Pese a ese reclamo de transformación, el estudio muestra que el oficialismo nacional continúa siendo el espacio político con mayor respaldo para que surja el próximo presidente, con 32,64% de las menciones. Le siguen el kirchnerismo (19,29%), una opción nueva o independiente (13,65%), el peronismo tradicional no kirchnerista (13,06%), el espacio cercano al PRO (11,87%) y otros partidos tradicionales (9,5%).
Empleo y salarios, la principal preocupación
La encuesta también muestra que la principal demanda hacia el próximo gobierno está vinculada a la economía cotidiana. El 58,46% considera que la prioridad debe ser la generación de empleo y la mejora de los salarios, muy por encima de la estabilidad económica y la reducción de la inflación, que reúne el 20,77% de las respuestas. Educación, salud y servicios públicos obtienen el 10,09%, mientras que la reducción de la pobreza y la seguridad aparecen más relegadas.

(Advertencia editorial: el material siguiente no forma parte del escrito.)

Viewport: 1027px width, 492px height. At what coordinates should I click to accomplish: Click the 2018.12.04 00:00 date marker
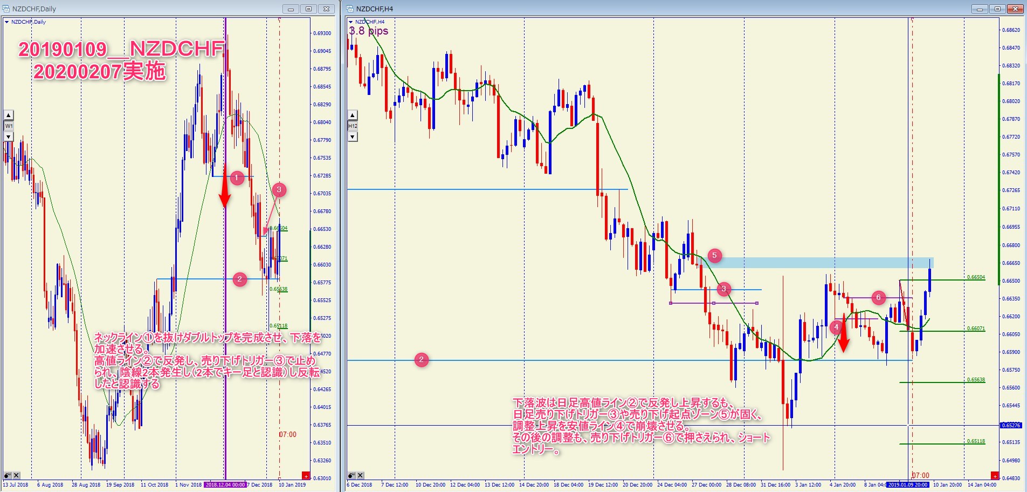[225, 484]

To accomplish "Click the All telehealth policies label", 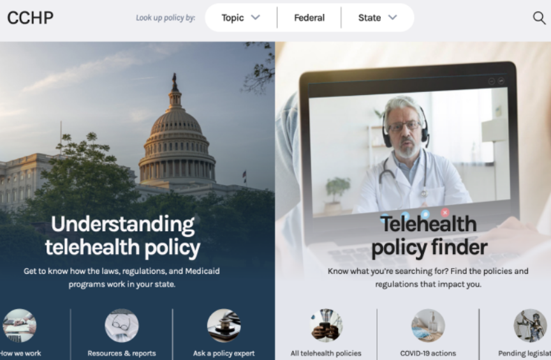I will [x=326, y=354].
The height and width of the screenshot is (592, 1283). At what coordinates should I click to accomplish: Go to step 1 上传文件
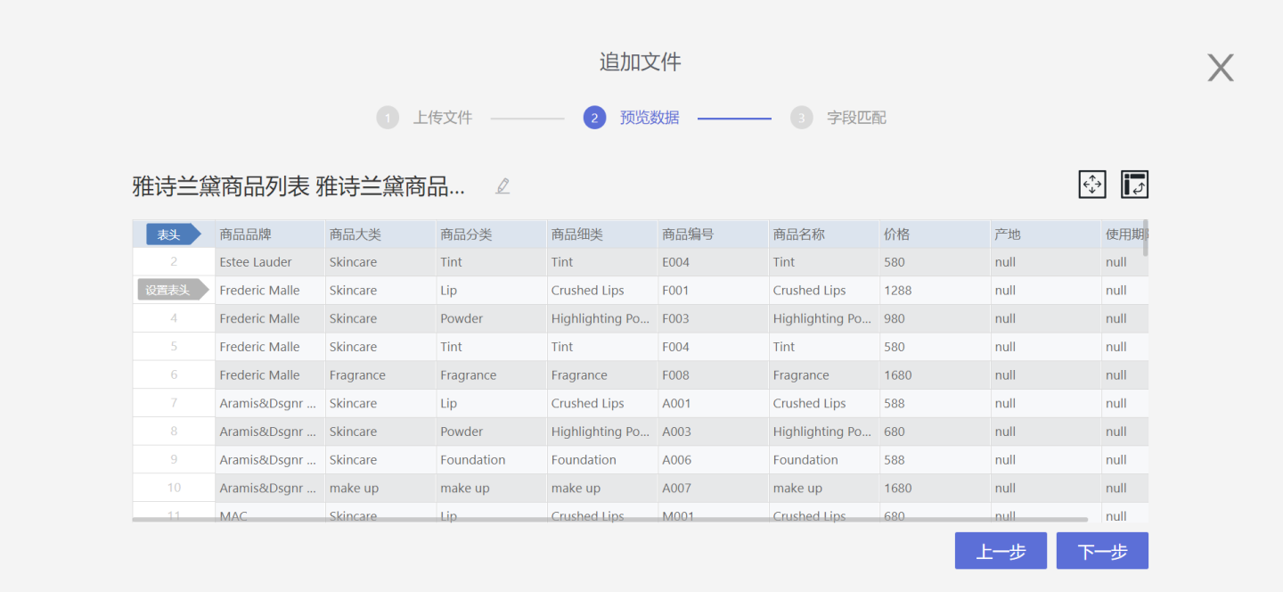pyautogui.click(x=442, y=118)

Un electorado con definiciones, pero aún competitivo
El relevamiento indica además que el 62,61% asegura tener decidido su voto, aunque existe un 37,39% de electores que aún podría modificar su elección, ya sea porque compara alternativas, podría cambiar de preferencia o todavía no encuentra una opción que lo convenza.

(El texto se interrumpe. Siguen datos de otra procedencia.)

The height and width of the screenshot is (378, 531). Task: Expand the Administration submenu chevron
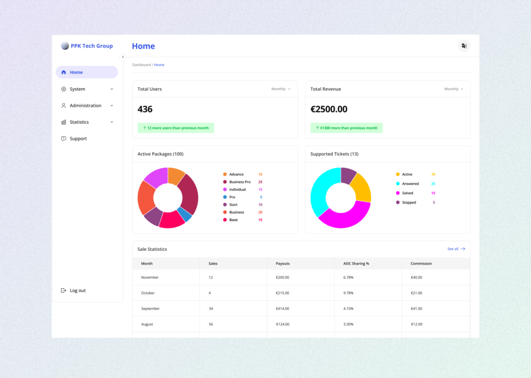(x=111, y=105)
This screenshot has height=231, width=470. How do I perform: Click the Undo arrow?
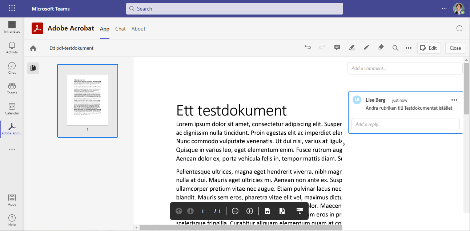click(308, 48)
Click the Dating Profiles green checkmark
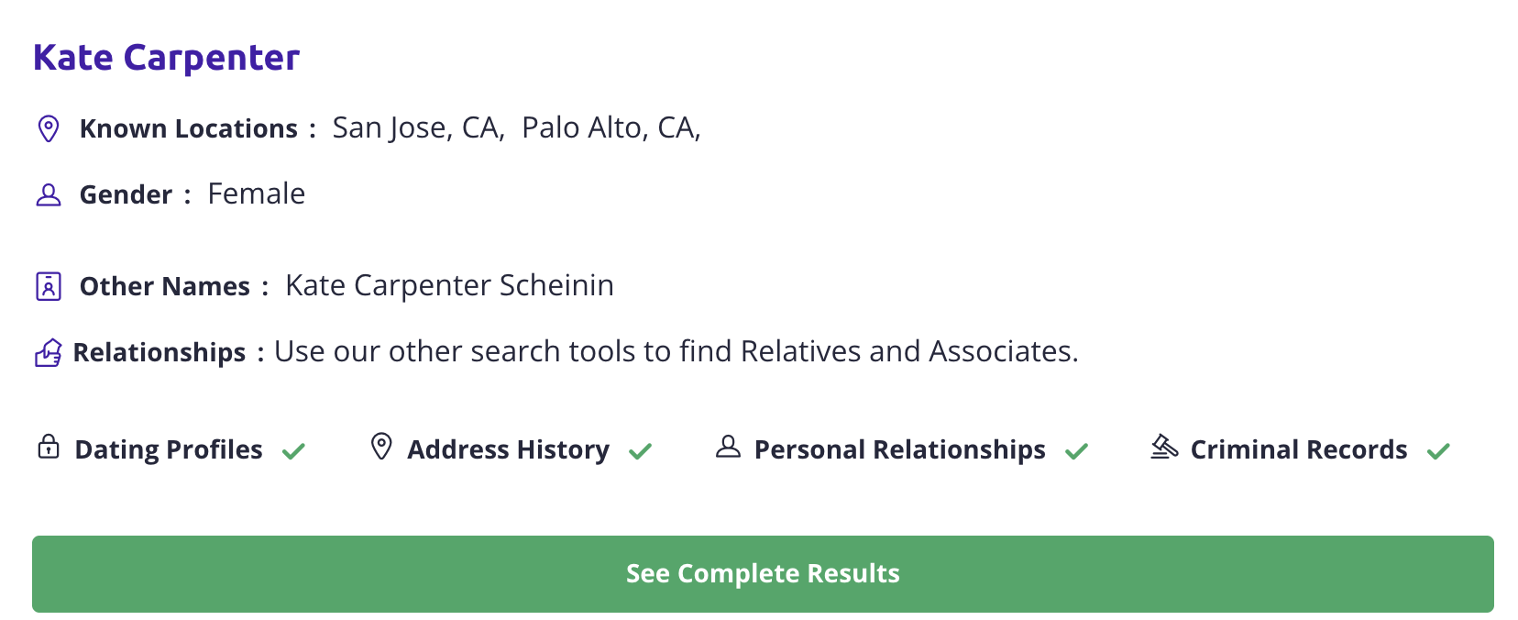Screen dimensions: 1518x620 [293, 451]
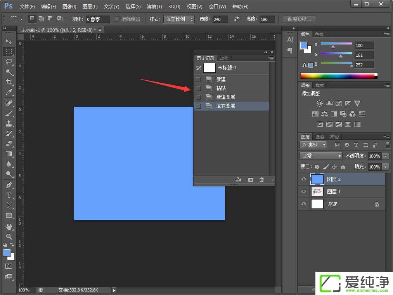The height and width of the screenshot is (295, 393).
Task: Select the Horizontal Type tool
Action: (x=9, y=195)
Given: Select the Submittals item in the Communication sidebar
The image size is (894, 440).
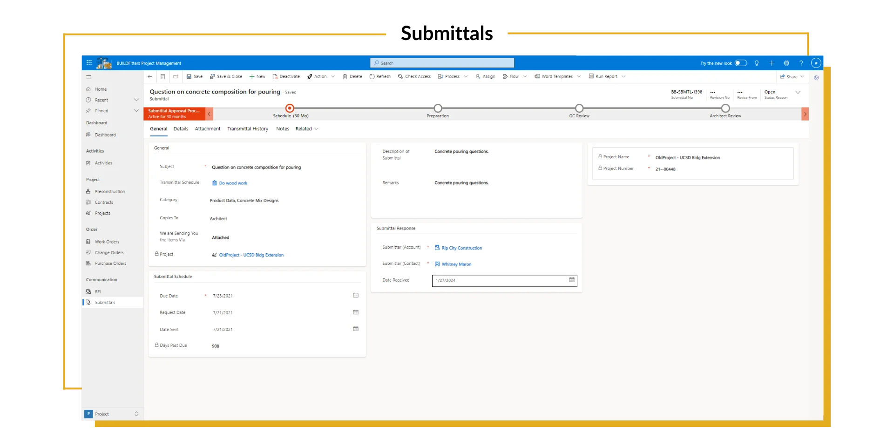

Asimismo, el 58,46% afirma que votará principalmente por un modelo político y económico, mientras que solo el 15,13% priorizará la figura del candidato. Según el estudio, esto sugiere que la campaña hacia 2027 podría centrarse más en los proyectos de país que en los liderazgos individuales.
Conclusión del estudio
RZ Consultora concluye que la sociedad argentina reclama cambios profundos, especialmente en materia de empleo e ingresos, pero que ese descontento todavía no se traduce en una alternativa política dominante. En ese escenario, el desafío del oficialismo será demostrar mejoras concretas en la economía real, mientras que la oposición deberá convertir la demanda de cambio en una propuesta unificada y creíble.